Objective Accurate prediction of cerebral aneurysm (CA) rupture is of great significance. We intended to evaluate the accuracy of the point cloud neural network (PC-NN) in predicting CA rupture using MR angiography (MRA) and CT angiography (CTA) data.

Methods 418 CAs in 411 consecutive patients confirmed by CTA (n=180) or MRA (n=238) in a single hospital were retrospectively analyzed. A PC-NN aneurysm model with/without parent artery involvement was used for CA rupture prediction and compared with ridge regression, support vector machine (SVM) and neural network (NN) models based on radiomics features. Furthermore, the performance of the trained PC-NN and radiomics-based models was prospectively evaluated in 258 CAs of 254 patients from five external centers.

Results In the internal test data, the area under the curve (AUC) of the PC-NN model trained with parent artery (AUC=0.913) was significantly higher than that of the PC-NN model trained without parent artery (AUC=0.851; p=0.041) and of the ridge regression (AUC=0.803; p=0.019), SVM (AUC=0.788; p=0.013) and NN (AUC=0.805; p=0.023) radiomics-based models. Additionally, the PC-NN model trained with MRA source data achieved a higher prediction accuracy (AUC=0.936) than that trained with CTA source data (AUC=0.824; p=0.043). In external data of prospective cohort patients, the AUC of PC-NN was 0.835, significantly higher than ridge regression (0.692; p<0.001), SVM (0.701; p<0.001) and NN (0.681; p<0.001) models.
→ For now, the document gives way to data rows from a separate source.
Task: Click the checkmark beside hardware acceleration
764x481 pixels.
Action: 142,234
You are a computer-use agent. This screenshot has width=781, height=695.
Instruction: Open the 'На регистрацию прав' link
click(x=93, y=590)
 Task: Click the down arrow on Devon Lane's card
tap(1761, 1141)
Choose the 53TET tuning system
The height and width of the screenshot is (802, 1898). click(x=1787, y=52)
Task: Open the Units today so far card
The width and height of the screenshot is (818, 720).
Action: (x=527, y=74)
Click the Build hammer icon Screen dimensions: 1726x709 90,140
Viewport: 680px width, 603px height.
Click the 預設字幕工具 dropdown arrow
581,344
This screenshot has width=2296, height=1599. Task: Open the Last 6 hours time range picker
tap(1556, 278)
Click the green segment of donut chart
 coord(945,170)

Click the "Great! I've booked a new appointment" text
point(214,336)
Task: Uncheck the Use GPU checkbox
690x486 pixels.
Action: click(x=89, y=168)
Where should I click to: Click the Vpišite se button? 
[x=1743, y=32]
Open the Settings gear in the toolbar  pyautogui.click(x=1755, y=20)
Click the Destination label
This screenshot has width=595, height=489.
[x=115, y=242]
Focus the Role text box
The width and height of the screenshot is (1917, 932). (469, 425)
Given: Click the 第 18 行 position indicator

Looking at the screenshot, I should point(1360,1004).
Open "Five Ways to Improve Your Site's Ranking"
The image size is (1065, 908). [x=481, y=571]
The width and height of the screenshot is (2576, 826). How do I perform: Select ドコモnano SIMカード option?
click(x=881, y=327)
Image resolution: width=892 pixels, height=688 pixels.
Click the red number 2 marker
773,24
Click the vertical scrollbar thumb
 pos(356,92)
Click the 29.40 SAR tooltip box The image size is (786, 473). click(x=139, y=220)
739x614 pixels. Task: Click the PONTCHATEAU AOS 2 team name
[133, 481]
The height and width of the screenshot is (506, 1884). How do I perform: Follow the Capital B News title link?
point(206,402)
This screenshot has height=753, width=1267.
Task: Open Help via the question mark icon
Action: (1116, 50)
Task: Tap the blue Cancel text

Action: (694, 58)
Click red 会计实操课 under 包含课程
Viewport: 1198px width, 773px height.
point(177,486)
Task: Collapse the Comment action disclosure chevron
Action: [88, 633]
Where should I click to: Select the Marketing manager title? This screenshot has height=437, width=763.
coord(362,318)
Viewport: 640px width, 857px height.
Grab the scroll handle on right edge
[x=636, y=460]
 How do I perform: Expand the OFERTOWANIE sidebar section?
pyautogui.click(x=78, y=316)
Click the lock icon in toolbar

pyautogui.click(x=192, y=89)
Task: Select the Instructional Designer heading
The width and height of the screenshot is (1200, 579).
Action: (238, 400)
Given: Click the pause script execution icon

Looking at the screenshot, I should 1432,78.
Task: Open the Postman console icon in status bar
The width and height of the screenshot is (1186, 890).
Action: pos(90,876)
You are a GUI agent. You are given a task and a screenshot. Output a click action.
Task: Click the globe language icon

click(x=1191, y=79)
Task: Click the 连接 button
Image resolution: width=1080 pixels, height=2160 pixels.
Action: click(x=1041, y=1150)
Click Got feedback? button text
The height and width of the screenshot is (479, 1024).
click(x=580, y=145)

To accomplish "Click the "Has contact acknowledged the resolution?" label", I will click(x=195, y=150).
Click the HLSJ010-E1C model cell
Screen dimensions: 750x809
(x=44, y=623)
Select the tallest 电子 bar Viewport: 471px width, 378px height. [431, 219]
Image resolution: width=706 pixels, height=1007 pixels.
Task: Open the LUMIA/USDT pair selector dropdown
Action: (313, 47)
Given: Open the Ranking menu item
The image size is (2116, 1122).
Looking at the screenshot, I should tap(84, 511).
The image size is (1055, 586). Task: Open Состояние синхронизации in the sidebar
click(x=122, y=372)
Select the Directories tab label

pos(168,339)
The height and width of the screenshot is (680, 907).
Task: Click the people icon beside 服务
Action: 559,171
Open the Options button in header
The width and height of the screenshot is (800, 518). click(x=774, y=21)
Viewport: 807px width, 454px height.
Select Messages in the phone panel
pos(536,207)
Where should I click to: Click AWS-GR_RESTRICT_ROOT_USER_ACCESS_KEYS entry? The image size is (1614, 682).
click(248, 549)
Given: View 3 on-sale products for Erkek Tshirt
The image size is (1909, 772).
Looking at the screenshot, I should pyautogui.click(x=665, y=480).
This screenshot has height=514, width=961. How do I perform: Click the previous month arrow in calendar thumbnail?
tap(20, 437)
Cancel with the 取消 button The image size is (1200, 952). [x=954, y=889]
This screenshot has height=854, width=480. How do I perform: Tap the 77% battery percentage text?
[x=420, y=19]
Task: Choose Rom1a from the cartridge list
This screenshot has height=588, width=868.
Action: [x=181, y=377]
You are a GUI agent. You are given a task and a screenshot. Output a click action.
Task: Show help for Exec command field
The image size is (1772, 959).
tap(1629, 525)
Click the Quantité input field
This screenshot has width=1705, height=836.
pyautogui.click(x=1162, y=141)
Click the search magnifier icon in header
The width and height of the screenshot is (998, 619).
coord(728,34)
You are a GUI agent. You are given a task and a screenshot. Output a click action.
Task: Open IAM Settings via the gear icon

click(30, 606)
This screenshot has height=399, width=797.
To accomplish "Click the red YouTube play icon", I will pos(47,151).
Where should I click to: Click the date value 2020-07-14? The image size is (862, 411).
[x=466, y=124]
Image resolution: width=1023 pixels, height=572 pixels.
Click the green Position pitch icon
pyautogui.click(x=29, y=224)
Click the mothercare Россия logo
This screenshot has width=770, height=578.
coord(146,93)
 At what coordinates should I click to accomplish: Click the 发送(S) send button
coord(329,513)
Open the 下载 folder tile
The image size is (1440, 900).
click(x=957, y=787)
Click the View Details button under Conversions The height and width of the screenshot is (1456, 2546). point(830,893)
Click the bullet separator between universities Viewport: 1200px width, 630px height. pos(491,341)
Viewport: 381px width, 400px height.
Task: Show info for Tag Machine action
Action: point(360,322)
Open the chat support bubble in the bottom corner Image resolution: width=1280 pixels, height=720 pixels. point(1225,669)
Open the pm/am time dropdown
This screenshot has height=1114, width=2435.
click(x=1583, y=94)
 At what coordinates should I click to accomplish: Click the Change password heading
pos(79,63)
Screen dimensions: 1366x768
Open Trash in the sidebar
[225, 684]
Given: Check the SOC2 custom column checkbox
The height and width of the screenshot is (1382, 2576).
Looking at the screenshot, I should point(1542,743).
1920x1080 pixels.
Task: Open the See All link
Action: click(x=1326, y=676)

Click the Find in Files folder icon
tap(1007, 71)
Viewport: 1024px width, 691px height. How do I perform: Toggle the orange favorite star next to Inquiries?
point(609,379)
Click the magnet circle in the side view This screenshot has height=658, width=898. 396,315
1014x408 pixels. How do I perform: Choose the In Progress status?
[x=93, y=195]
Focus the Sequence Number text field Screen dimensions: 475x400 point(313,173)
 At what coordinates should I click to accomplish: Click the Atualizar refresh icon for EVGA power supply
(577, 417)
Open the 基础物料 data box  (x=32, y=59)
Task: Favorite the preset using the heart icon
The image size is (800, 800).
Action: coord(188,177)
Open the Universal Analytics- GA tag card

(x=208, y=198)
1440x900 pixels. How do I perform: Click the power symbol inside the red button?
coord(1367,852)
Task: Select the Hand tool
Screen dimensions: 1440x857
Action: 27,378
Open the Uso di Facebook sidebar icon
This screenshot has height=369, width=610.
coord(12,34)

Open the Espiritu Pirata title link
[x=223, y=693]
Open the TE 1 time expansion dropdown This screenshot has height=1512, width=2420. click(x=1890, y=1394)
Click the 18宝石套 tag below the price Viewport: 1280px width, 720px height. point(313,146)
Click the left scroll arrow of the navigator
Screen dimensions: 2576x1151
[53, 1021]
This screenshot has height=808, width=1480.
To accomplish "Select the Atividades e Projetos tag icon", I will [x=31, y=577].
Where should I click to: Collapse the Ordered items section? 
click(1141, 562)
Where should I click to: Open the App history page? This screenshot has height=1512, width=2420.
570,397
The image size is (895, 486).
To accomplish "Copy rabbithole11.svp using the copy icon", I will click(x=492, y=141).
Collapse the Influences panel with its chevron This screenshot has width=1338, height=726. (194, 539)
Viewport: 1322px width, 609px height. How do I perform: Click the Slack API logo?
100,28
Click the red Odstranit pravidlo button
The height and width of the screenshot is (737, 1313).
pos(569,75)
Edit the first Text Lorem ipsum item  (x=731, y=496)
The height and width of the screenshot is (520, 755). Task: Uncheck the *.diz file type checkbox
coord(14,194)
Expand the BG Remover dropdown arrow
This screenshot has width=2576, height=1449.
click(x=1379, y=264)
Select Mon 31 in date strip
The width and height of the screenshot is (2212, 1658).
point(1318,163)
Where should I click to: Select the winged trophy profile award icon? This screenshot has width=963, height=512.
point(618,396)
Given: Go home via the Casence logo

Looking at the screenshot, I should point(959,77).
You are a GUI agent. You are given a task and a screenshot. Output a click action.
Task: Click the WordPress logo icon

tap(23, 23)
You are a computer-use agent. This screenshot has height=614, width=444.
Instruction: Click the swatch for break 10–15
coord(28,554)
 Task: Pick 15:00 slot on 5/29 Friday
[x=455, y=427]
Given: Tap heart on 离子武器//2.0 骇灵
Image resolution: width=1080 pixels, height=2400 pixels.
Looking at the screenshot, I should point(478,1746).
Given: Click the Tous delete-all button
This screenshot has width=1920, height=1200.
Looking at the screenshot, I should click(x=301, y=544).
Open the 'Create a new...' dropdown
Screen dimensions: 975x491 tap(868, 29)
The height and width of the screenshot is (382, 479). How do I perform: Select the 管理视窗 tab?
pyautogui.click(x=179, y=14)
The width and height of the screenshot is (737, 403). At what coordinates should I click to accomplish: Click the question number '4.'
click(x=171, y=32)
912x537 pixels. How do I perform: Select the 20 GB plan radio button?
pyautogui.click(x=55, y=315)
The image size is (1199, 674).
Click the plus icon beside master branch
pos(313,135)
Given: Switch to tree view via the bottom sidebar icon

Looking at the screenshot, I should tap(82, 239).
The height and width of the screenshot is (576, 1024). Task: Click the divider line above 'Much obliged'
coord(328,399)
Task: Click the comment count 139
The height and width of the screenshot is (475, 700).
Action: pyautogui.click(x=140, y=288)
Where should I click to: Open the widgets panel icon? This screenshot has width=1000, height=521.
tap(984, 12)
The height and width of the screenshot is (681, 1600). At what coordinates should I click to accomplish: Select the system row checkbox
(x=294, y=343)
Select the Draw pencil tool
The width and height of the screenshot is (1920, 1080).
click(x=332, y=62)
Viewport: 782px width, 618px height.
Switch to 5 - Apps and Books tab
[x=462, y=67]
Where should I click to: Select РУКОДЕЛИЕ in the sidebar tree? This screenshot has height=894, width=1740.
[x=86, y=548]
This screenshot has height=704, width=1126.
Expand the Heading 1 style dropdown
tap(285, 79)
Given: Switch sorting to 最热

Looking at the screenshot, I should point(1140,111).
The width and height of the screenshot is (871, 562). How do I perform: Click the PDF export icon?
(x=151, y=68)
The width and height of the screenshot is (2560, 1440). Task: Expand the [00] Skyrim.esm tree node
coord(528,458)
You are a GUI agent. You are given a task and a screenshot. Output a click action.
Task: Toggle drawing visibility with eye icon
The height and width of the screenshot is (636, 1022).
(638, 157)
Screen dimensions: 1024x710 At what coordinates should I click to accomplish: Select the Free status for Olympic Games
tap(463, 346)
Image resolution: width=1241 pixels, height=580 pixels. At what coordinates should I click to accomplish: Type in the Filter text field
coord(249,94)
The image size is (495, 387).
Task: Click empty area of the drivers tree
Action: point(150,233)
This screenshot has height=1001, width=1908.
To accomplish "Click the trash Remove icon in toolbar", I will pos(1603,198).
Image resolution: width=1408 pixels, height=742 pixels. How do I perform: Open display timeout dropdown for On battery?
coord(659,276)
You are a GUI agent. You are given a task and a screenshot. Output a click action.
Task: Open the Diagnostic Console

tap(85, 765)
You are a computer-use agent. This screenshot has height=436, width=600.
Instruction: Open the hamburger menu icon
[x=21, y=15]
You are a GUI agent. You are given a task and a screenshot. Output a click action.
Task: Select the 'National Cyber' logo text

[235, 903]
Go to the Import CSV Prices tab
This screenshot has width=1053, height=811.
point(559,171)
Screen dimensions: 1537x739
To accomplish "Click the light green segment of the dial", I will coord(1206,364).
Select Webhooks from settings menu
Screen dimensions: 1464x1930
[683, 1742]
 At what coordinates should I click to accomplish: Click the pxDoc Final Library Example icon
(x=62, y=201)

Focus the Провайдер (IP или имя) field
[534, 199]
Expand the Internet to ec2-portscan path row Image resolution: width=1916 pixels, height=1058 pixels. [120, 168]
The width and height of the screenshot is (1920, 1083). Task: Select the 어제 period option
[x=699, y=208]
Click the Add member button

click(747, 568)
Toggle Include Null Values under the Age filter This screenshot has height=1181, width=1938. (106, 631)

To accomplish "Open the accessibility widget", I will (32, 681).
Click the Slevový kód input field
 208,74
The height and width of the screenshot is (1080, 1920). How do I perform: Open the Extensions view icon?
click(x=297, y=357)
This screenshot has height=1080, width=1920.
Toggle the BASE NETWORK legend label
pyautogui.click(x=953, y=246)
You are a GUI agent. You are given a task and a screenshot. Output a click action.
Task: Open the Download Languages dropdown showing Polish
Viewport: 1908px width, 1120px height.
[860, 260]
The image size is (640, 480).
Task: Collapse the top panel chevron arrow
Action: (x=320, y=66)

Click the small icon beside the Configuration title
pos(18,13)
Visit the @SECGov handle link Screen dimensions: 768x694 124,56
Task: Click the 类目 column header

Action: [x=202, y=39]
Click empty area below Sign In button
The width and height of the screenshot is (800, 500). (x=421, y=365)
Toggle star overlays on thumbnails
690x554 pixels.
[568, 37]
Conclusion PC-NNs can achieve more accurate CA rupture prediction than traditional radiomics-based models. Furthermore, the performance of the PC-NN model trained with MRA data was superior to that trained with CTA data.

  • Aneurysm
  • Intervention
  • Magnetic Resonance Angiography
  • CT Angiography

Data availability statement

Data are available upon reasonable request. Not applicable.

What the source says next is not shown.